> PROBLEM STATEMENT
Copy the entries exactly. Their pictures do not belong in the copy.

===

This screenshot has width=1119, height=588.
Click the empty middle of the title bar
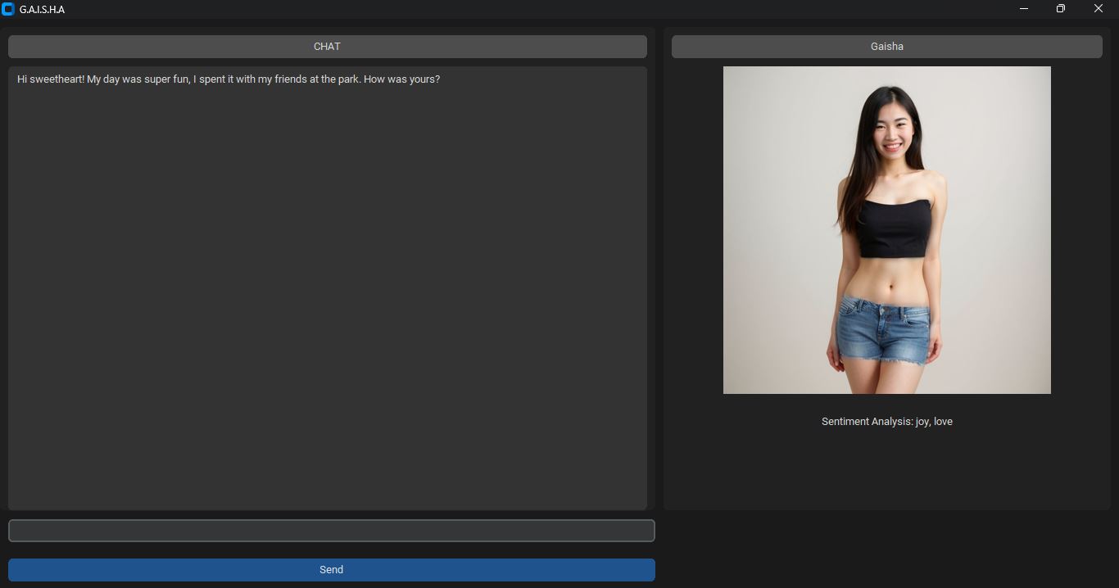tap(532, 9)
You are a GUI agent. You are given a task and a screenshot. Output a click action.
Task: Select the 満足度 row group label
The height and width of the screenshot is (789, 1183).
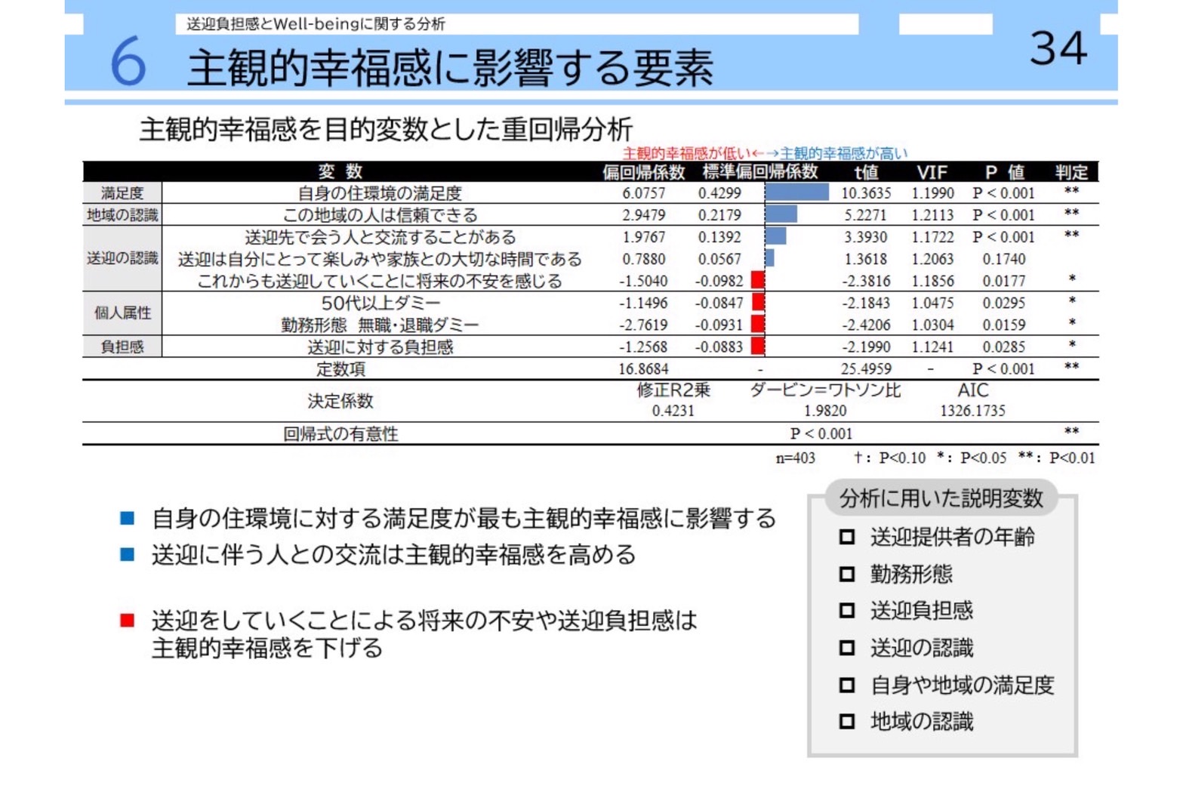pyautogui.click(x=122, y=193)
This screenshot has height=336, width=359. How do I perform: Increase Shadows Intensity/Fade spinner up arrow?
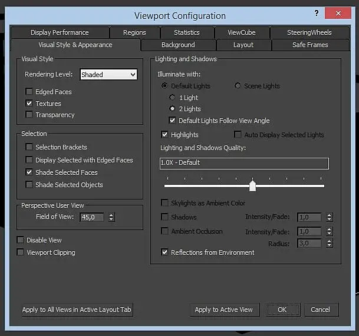(329, 215)
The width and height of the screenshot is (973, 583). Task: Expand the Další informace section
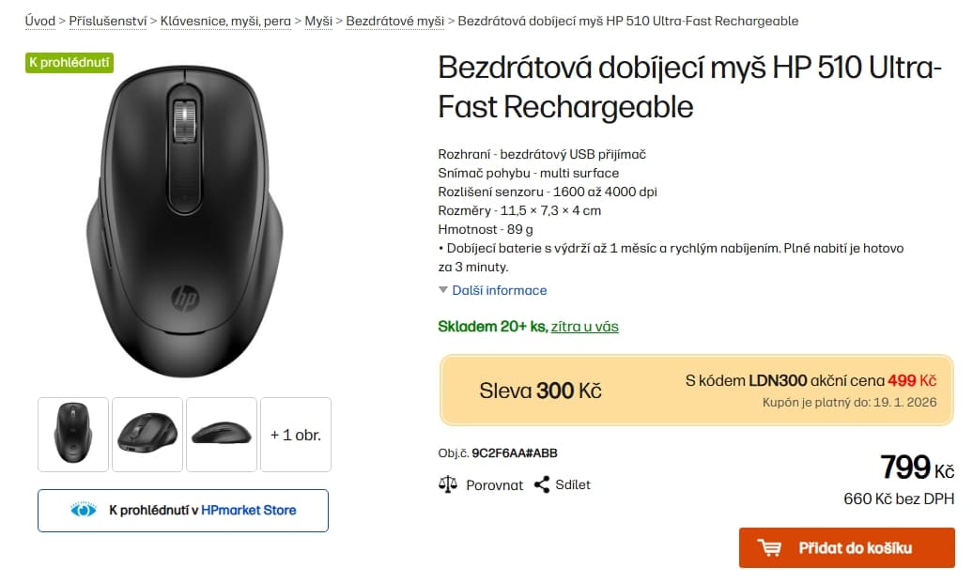tap(499, 290)
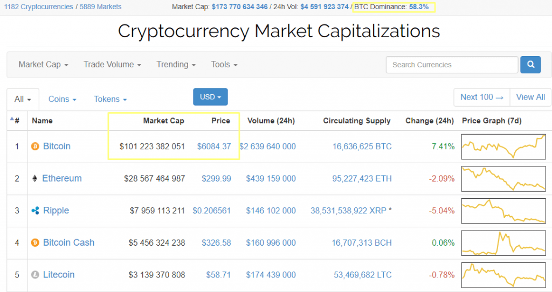This screenshot has height=292, width=552.
Task: Click the Ripple logo icon
Action: (x=36, y=211)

===

> WRITTEN ANSWER
This screenshot has width=1119, height=588.
Click the empty middle of the title bar
tap(532, 9)
You are a GUI agent. You are given a task and a screenshot. Output a click action.
Task: Select the 満足度 row group label
The height and width of the screenshot is (789, 1183).
pyautogui.click(x=122, y=193)
This screenshot has height=336, width=359. How do I perform: Increase Shadows Intensity/Fade spinner up arrow?
(329, 215)
The width and height of the screenshot is (973, 583). Task: Expand the Další informace section
tap(499, 290)
This screenshot has height=292, width=552.
Task: Click the Ripple logo icon
Action: (x=36, y=211)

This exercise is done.